ABOUT THIS EXERCISE:
In the first section of the forced labor text below, list each person whose work is described, along with the work given for that person.

EXTRACT PROVIDED:
***

FORCED LABOR

sTEPAN PRYTULA

There was a mine, 300 meters deep. I was a plasterer at the mine. We had a team of six people. And my father worked there as a carpenter in a forest warehouse. The older [brother] went to work in the stable. He carried water to the dormitories. And there he fell ill and spent six months in a hospital. And there he died in Prokopyevsk. And the second, younger [brother], he worked as a driver in the mine. And broke his spine. At 7 o’clock they called from the hospital and said: ‘He died’.

TAMARA VRONSKA

Work was obligatory for all able-bodied special settlers. However, they were restricted in their free choice, and the place of work could be changed only with the permission of the commandant. Most special settlers did not work by profession, but were engaged where needed, such as for unskilled heavy labor. In the first years of deportations, they were sent mostly to timber farms, and later to the mining industry. They worked in the mines, built factories, and paved roads. People who could not manage the hard physical labor were usually employed in local collective farms. Special settlers, as well as other citizens of the Soviet Union, were threatened with criminal liability for evading work – 8 years in prison. Their salaries were lower than those of local workers. Nevertheless, for the special settlers themselves, labor was a guarantee of receiving food cards and cards for industrial goods (until the end of 1947), and some meager money; that is why labour was an important factor for survival.

LIA DOSTLEVA

People are willing to pose for photos ‘in the workplace’, although this situation can not be called grand or festive. Some are smiling, some are looking intently at the camera. These pictures give an opportunity to see what the daily life of special settlers looked like and in what conditions they had to work. It is clear that the working conditions of the special settlers were very difficult, and the tools they had were primitive and poor. Safety or personal protective equipment are out of question. We can even see gloves only in someone who poses with axes and a chainsaw. Women, as well as men, perform hard physical work on construction and logging. However, despite the difficult working conditions, the deportees still considered these moments of their lives worth documenting.

***

PROVIDED DATA:
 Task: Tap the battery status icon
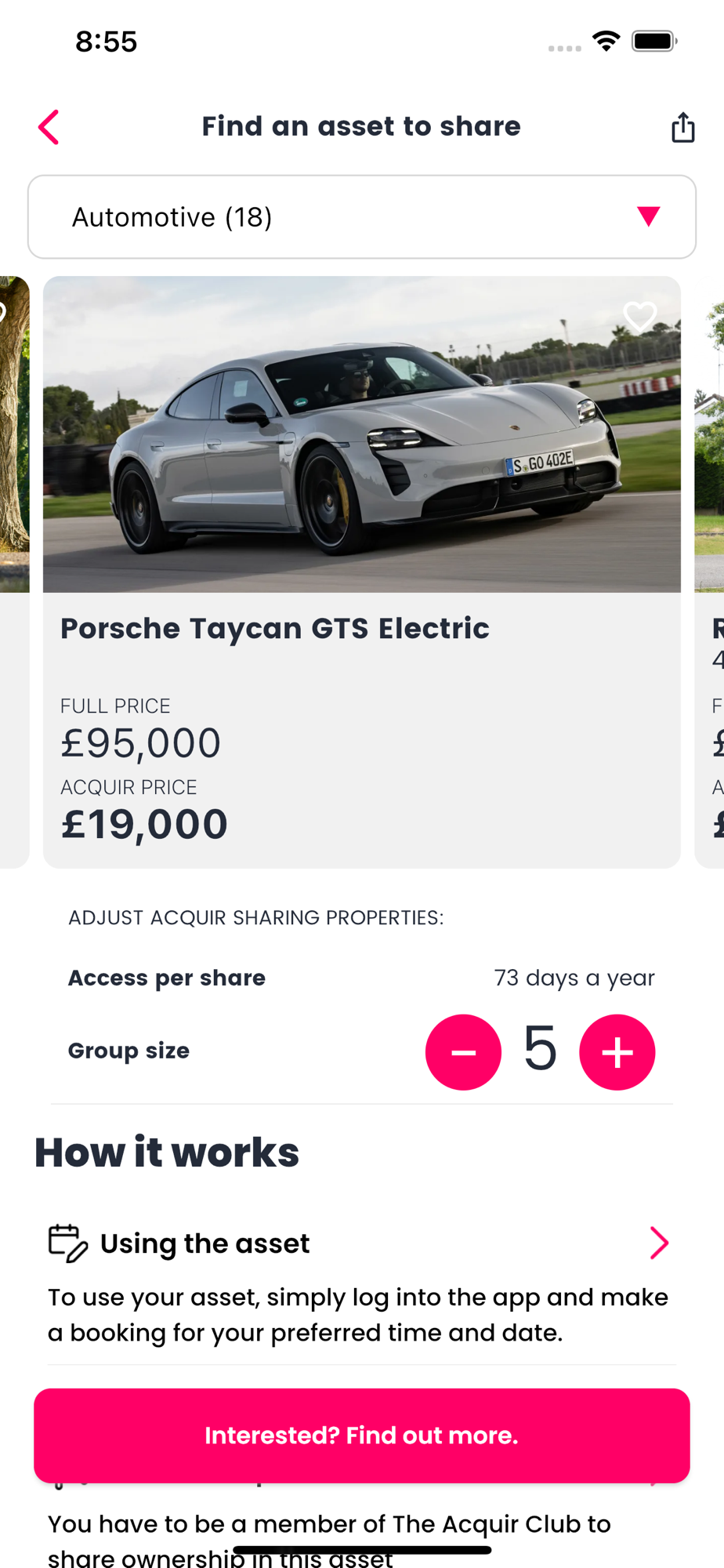pyautogui.click(x=653, y=41)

***

ANSWER TO THE PROBLEM:
- The speaker: plasterer at the mine
- The father: carpenter in a forest warehouse
- The older brother: worked in the stable and carried water to the dormitories
- The younger brother: driver in the mine